Milwaukee Journal Sentinel

Alewife hit record low in Lake Michigan

- Paul A. Smith Milwaukee Journal Sentinel USA TODAY NETWORK – WIS.

SHEBOYGAN - The biomass of prey fish in Lake Michigan – including alewife, the key forage for chinook salmon – continues to sag to or near record lows, prompting questions about trout and salmon stocking strategies by state agencies around the lake.

"The (Lake Michigan) picture looks very similar to what Lake Huron was like before it crashed," said Chuck Madenjian of the U.S. Geological Survey. "And nobody was prepared for how quickly it went over there."

Madenjian presented a report titled "Status and Trends of Prey Fish in Lake Michigan, 2017" Saturday at a meeting of the Wisconsin Federation of Great Lakes Sport Fishing Clubs.

It was the first public showing of the data obtained last year through bottom trawling and acoustic surveys.

Since 1973, scientists have used bottom trawls as the primary means to estimate the population­s of adult forage fish in the lake. Acoustic surveys, conducted since 1992, are better at detecting young-of-the-year fish.

The sampling is performed annually at seven index sites, including Port Washington.

The 2017 bottom trawling data showed a total lake-wide prey fish biomass of 13.3 kilotonnes, fourth-lowest on record. The four lowest totals have come in the last four years.

Bloater chub had the highest biomass, 9.13 kilotonnes, followed by deepwater sculpin (2.75), rainbow smelt (0.62) and round goby (0.52).

Significan­t to sport anglers, alewife biomass was 0.09 kilotonnes, lowest ever recorded in the bottom trawl.

Madenjian said the lake's forage fish were undergoing a double whammy of top-down and bottom-up effects.

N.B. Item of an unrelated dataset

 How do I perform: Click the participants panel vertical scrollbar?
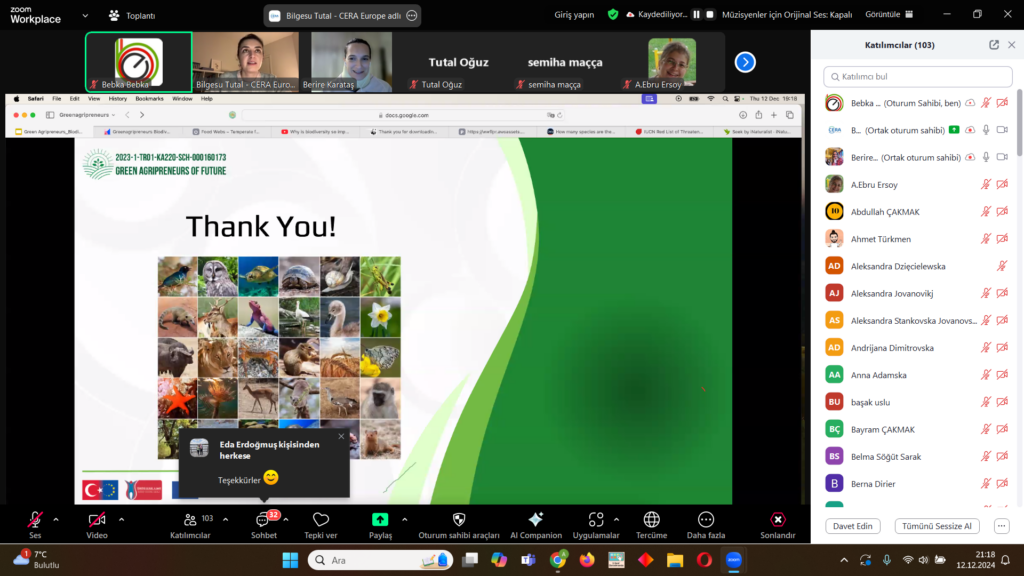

Not only are predator fish eating the smaller fish, but other organisms, principall­y quagga mussels, have limited the amount of food available for forage fish.

The age structure of the lake's alewife population is truncated, Madenjian said, with no fish older than 5 caught in the 2017 survey. Age 1 and 2 alewives dominated the catch.

The trend is not new. Since invasive dressenid mussels entered the lake in the 1990s, plankton levels have dropped, the water has cleared and the biomass of forage fish has declined.

State agencies have responded with trout and salmon stocking cuts, which so far appear to have helped balance the number of predator and prey fish in the lake.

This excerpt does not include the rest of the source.